By Pushparajan Ramar · February 5, 2024

VPC Design Patterns for Composable Commerce: Isolation Without Friction

By a Senior AWS Solutions Architect | #ComposableCommerce #VPC #NetworkSecurity #AWS

The network topology of a composable commerce platform is one of the most consequential architectural decisions you'll make — and one of the hardest to change later. Get it right and your PBCs can communicate securely and efficiently. Get it wrong and you'll spend years fighting cross-service connectivity issues, compliance audit findings, and latency problems that never quite surface in testing but show up in production at the worst moments.

Here's how I approach VPC design for composable commerce platforms.

Why Composable Commerce Has Unique Network Requirements

A monolith has one network boundary: the server. Everything inside the application communicates in-process — zero network overhead, no firewall to navigate, no certificate to validate.

Composable commerce inverts this. Every PBC boundary is a network boundary. The Cart PBC calling the Inventory PBC is a network call — with all the implications that carries: latency, failure modes, authentication, encryption. The network design either amplifies or absorbs these costs.

The two competing tensions in composable network design:

Isolation — PBCs should not be able to reach services they have no business calling. A compromised frontend PBC should not be able to directly query the Order database. The Payment PBC should not be reachable from the general internet.

Connectivity — PBCs must be able to reach the services they do need. The Checkout PBC must reach the Payment gateway. The Recommendation PBC must reach the product catalogue API. Internal service mesh traffic must flow with minimal latency and overhead.

The VPC design is the infrastructure expression of this balance.

The Reference VPC Topology

After designing this for multiple large composable platforms, here's the topology I return to most consistently:

flowchart TB
    subgraph VPC["🏗️ VPC 10.0.0.0/16 — us-east-1"]
        subgraph AZA["Availability Zone A"]
            DMZ_A["DMZ Subnet 10.0.1.0/24\nExternal ALB · WAF · NAT GW"]
            APP_A["App Subnet 10.0.3.0/24\nCheckout · Catalogue · Cart PBCs\nInternal ALB"]
            DATA_A["Data Subnet 10.0.5.0/24\nRDS Primary · ElastiCache Primary"]
        end
        subgraph AZB["Availability Zone B"]
            DMZ_B["DMZ Subnet 10.0.2.0/24\nExternal ALB · WAF · NAT GW"]
            APP_B["App Subnet 10.0.4.0/24\nCheckout · Catalogue · Cart PBCs\nInternal ALB"]
            DATA_B["Data Subnet 10.0.6.0/24\nRDS Standby · ElastiCache Replica"]
        end
        subgraph PCI["🔒 PCI Isolated — both AZs"]
            PAY["Payment Subnet 10.0.10.0/24\nPayment PBC · strict NACL rules\nNo internet route"]
        end
    end

    INET["🌐 Internet"] --> DMZ_A & DMZ_B
    DMZ_A <--> APP_A <--> DATA_A
    DMZ_B <--> APP_B <--> DATA_B
    APP_A -->|"TCP 8443 only"| PAY

    style PCI fill:#3a0a0a,color:#fff
    style PAY fill:#5a0a0a,color:#fff

Three logical tiers, with an additional isolated subnet for regulated workloads.
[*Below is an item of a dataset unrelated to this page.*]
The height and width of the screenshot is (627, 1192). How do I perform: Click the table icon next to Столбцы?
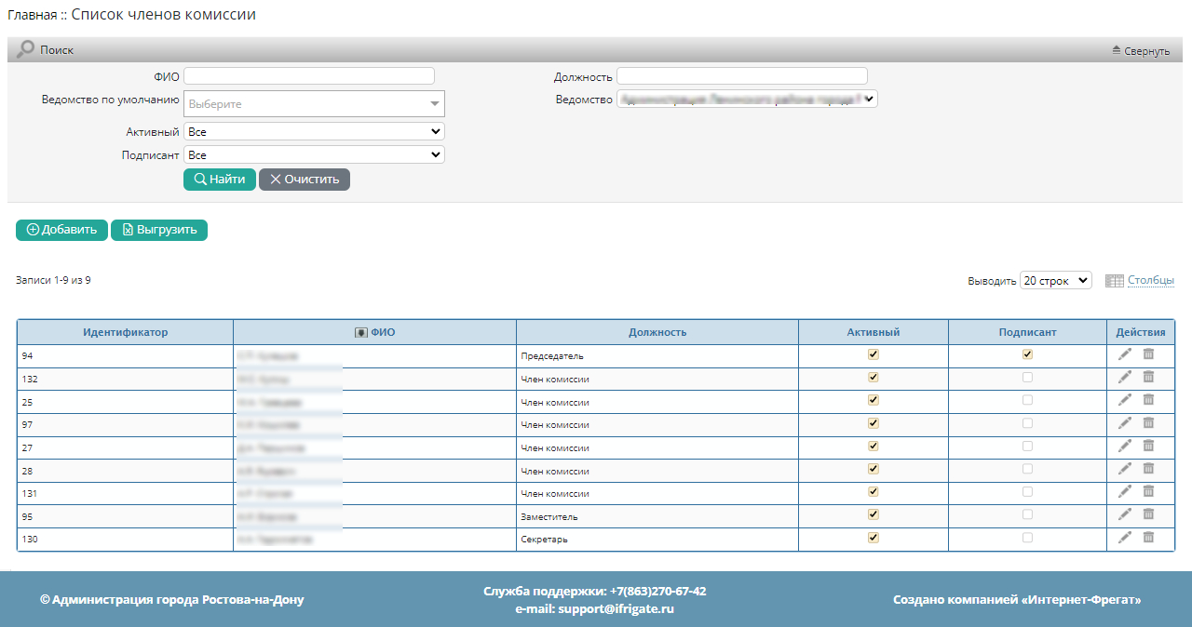(1114, 281)
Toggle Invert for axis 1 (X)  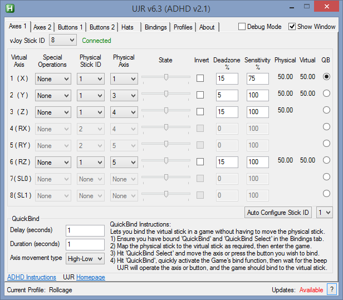coord(200,79)
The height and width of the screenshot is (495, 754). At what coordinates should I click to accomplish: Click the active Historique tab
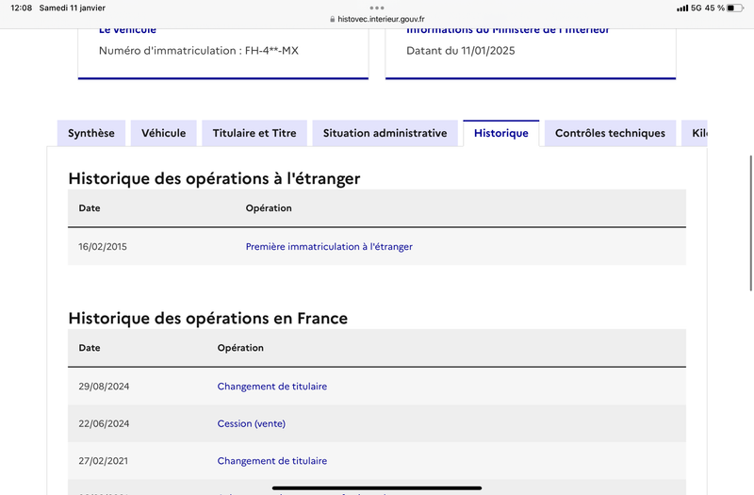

Each tier is in both AZs for redundancy. The payment subnet is intentionally isolated — not just by security groups but by NACLs and routing rules, providing defence-in-depth for PCI compliance.

Security Groups vs NACLs: Using Both Layers

This distinction trips up almost every team I work with, so let me be direct about how each layer functions in a composable context.

Security Groups are stateful, instance-level firewalls. When a Checkout PBC instance sends a request to the Order PBC, the Security Group on the Order PBC allows the inbound connection. The response traffic is automatically allowed back — you don't need a corresponding outbound rule. Security Groups are your primary PBC-to-PBC access control mechanism.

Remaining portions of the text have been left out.